1. PHPオンライン
  2. 生き方
  3. なぜいつも「お母さん」はイライラしてるのか? 心の奥底に残る「女は家で家事」

生き方

なぜいつも「お母さん」はイライラしてるのか? 心の奥底に残る「女は家で家事」

金井篤子(名古屋大学大学院教授)

2011年09月01日 公開 2024年01月16日 更新

家庭と仕事のバランスが上手く取れない。子育て中の女性にとって、なかなか出口のない問題の一つである。実際に子育て中の男性に比べ、子育てをしながら仕事もしている女性の方が不満足感は強いという。どうすれば女性の「ライフワークバランス」は保たれるのだろうか――名古屋大学大学院教授・金井篤子氏が「子育て中の女性」が抱く葛藤への処方箋を出す。
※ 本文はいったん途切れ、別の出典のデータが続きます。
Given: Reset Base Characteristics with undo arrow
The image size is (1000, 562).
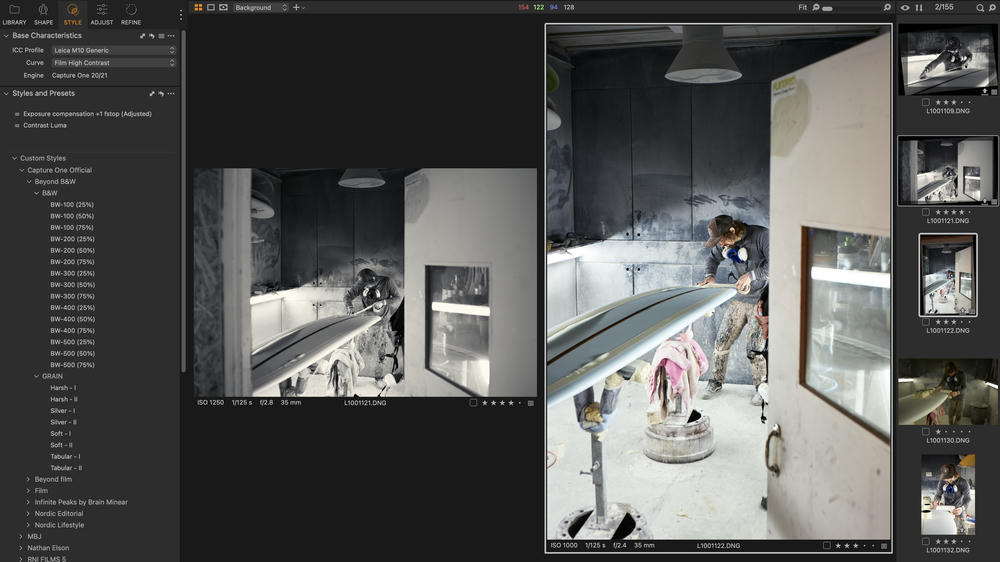Looking at the screenshot, I should point(152,36).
※本稿は、『PHP8月増刊号 くらしラク~る♪』特別企画「仕事も家庭も上手にハッピーバランスを見つけよう」より、内容を一部抜粋・編集したものです。

 

「ワーク・ファミリー・コンフリクト」

仕事にやりがいを求めて働いている人、生活のために働いている人、子どもの教育資金のために働いている人など、働く目的は人それぞれだと思います。

働く目的は何であれ、「男は外で働き、女は家で家事をする」といった伝統的な男女の役割分担意識が残っている人も多くいます。

30代~40代の女性にとって、それは親世代の考え方だと感じる人もいるかもしれません。しかし、外で働いて稼ぐ父と、家を守る母の姿を見て育った世代には、誰から言われるわけでなくても、女の自分が家事をしなくては、という感覚が身についてしまっていることがあるのです。

母として、妻として、家族を大切にしようとしながら働くわけですから、当然家庭と仕事の間で「どちらを優先させるべきか」というせめぎあいが生じ、心に葛藤が生まれてきます。

働く主婦を悩ますこの葛藤は、「ワーク・ファミリー・コンフリクト」と呼ばれ、仕事と家庭を両立させようとする際に発生することがわかっています。その葛藤の解消を目指す取り組みが、「ワーク・ライフ・バランス」と言われるものです。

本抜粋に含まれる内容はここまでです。